Gayeong Lim, Dongmin Kang, Jeongcheol Shin, Youngsuk Kim*
Cite this article as: ACS Omega 2025, 10, 29754.
DOI: https://doi.org/10.1021/acsomega.5c04023
This study introduces a novel cyclic(alkyl)(amino)carbene (CAAC)-derived CS₂ adduct as a highly effective radical ligand, enabling square planar Pd(II) and Ni(II) complexes to adopt unique multiconfigurational open-shell singlet ground states with completely reversible, multi-electron redox activity.
Synthesis of Open-Shell Complexes: Two novel d⁸ square planar complexes, 1–Pd and 1–Ni, were successfully synthesized using a CAAC–CS₂ adduct. Structural data confirmed the ligands possess partial double-bond character (C–C bond ≈ 1.40 Å) and a planar geometry, functioning as radical anions.
Proton T₁ NMR Relaxometry: Spin-lattice relaxation time (T₁) measurements provided direct experimental evidence of ligand-centered unpaired electrons. Notably, 1–Pd exhibited significantly shorter T₁ values (e.g., 187–211 ms) compared to 1–Ni, proving that the Pd complex possesses a much stronger open-shell character.
Multiconfigurational Ground State: Density functional theory (DFT) calculations revealed an open-shell singlet ground state (S = 0) driven by antiferromagnetic coupling of two radical ligands. The small energy gaps to the triplet and closed-shell singlet states facilitate a highly multiconfigurational electronic landscape.
Extensive Redox Activity: Cyclic voltammetry demonstrated that these complexes are highly redox-active. 1–Pd displayed four well-defined, reversible redox processes (from –1.585 V to 0.282 V vs. Fc/Fc⁺), proving the ligand's robust capacity for multi-electron transfers.
Radical ligands play a crucial role in modifying the electronic structures and reactivity of transition-metal complexes, often endowing them with unique properties. In this study, we demonstrate that a cyclic(alkyl)(amino)carbene (CAAC)-derived carbon disulfide adduct functions as a radical ligand, supporting Pd(II) and Ni(II) complexes with multiconfigurational electronic structures. Single-crystal X-ray crystallography confirms that both 1–Pd and 1–Ni adopt a square planar geometry with structural parameters consistent with the presence of ligand-centered unpaired electrons. Computational studies indicate that both complexes favor an open-shell singlet ground state, with small energy gaps to the triplet and closed-shell singlet states, which could likely facilitate electronic state mixing. This work highlights the effectiveness of CAAC-derived radical ligands in stabilizing multiconfigurational electronic states in metal complexes, opening avenues for potential applications in catalysis and materials science.

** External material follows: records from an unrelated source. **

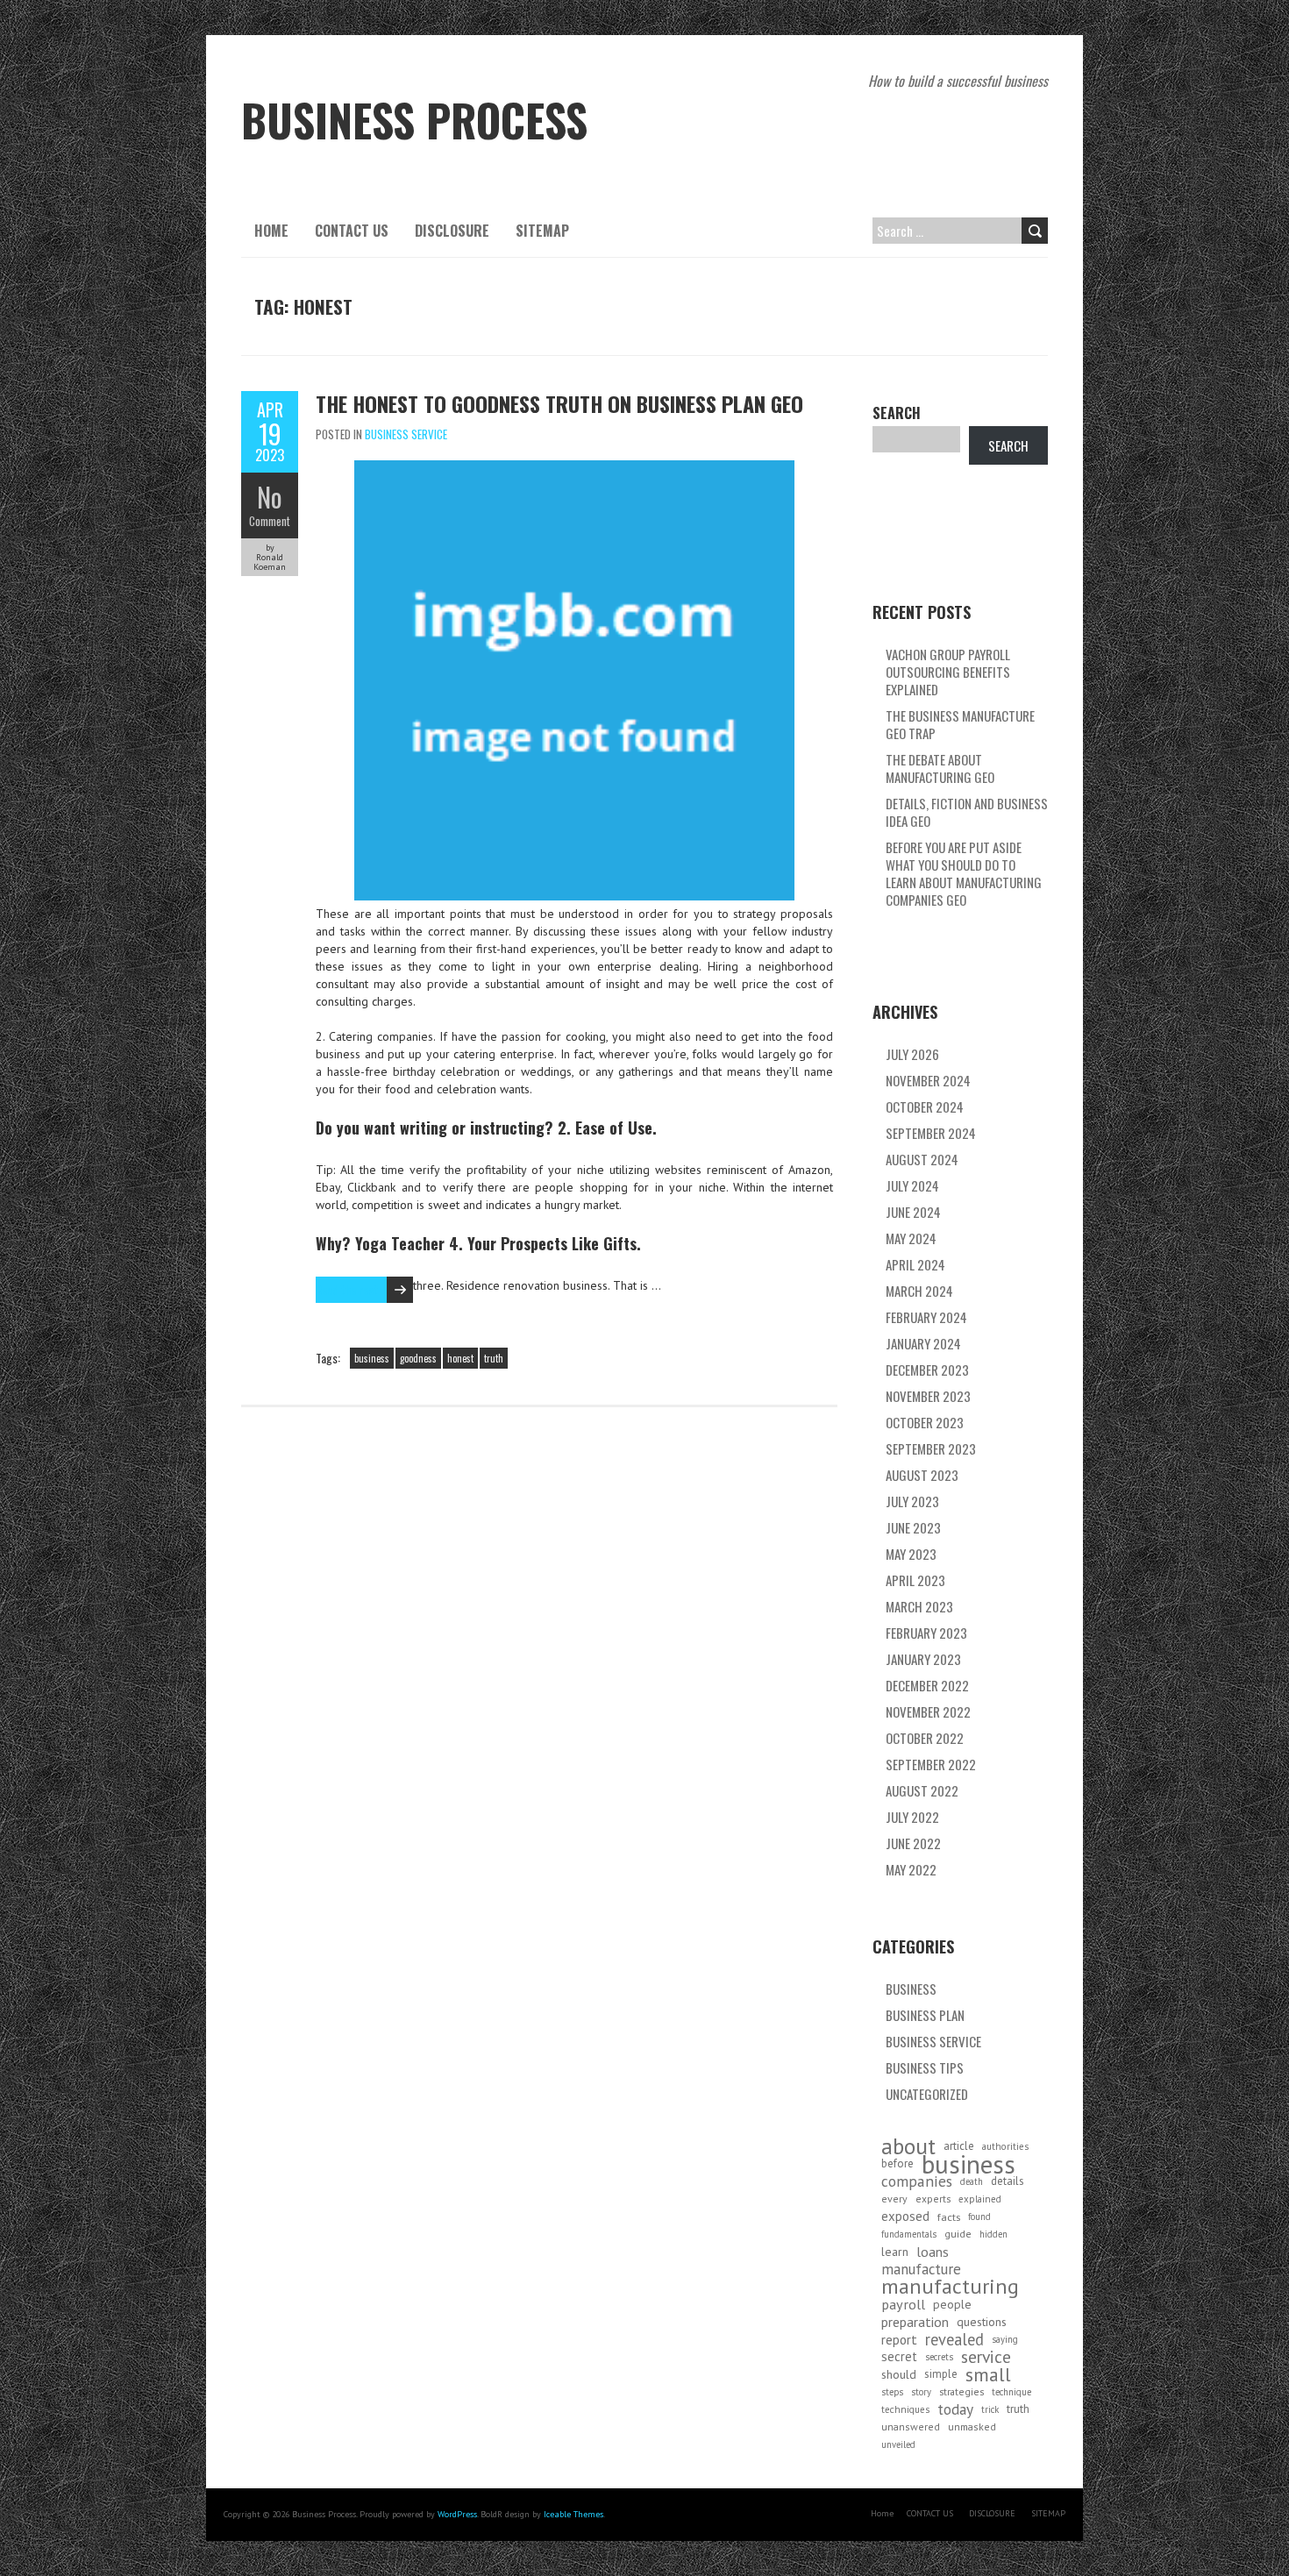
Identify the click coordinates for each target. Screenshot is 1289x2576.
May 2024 (911, 1238)
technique (1011, 2392)
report (899, 2339)
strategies (961, 2391)
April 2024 (915, 1264)
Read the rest (347, 1289)
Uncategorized (927, 2093)
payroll (903, 2304)
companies (916, 2181)
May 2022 (911, 1869)
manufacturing (950, 2286)
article (959, 2145)
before (897, 2163)
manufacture (921, 2269)
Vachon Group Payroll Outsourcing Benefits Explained (948, 671)
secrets (939, 2357)
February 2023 (926, 1632)
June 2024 (913, 1211)
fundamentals (908, 2234)
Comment (269, 521)
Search (896, 412)
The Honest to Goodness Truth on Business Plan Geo (559, 403)
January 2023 (923, 1659)
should (898, 2374)
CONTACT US (351, 230)
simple (941, 2373)
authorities (1005, 2146)
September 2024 (931, 1132)
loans (932, 2251)
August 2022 (922, 1790)
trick (990, 2409)
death (971, 2181)
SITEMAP (542, 230)
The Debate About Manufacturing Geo (940, 768)
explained (979, 2199)
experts (933, 2198)
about (908, 2146)
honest (460, 1358)
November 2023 (928, 1395)
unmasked (972, 2426)
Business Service (406, 434)
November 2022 (928, 1711)
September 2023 (931, 1448)
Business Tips (925, 2067)
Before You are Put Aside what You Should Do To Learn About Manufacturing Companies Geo (964, 873)
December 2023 (927, 1369)
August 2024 (922, 1159)
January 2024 (923, 1343)
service (986, 2357)
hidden (993, 2234)
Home (271, 230)
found (979, 2216)
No (269, 496)
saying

Incorporating radical ligands into transition-metal complexes is a highly sought-after strategy to alter electronic structures and unlock unique reactivities, such as metal-ligand cooperative catalysis or single-molecule magnetism. However, traditional organic radicals are notoriously unstable, severely limiting the structural diversity of radical ligands available to synthetic chemists.
Building on the recent success of N-heterocyclic carbene (NHC) radicals, we designed a new class of radical ligands based on cyclic(alkyl)(amino)carbenes (CAACs). Thanks to the exceptional π-accepting ability and steric bulk of the CAAC framework, the CAAC–CS₂ adduct effectively stabilizes radical species. By coordinating these ligands to redox-innocent Pd(II) and Ni(II) centers, we successfully enforced open-shell electronic structures in traditionally stable, square planar d⁸ configurations.
A major highlight of this research is the perfect alignment between experimental NMR relaxometry and quantum mechanical calculations. While X-ray crystallography confirmed the geometric identity of the radical anionic ligands (L•–), measuring the T₁ relaxation times allowed us to observe the actual distribution of unpaired electron density. The smaller exchange coupling constant (J) calculated via broken-symmetry DFT perfectly explained why 1–Pd exhibited a stronger open-shell nature (shorter T₁) than 1–Ni. This comprehensive approach proves that CAAC-derived radical ligands can actively manipulate the electronic configuration of transition metals, paving the way for next-generation catalysts and magnetic materials.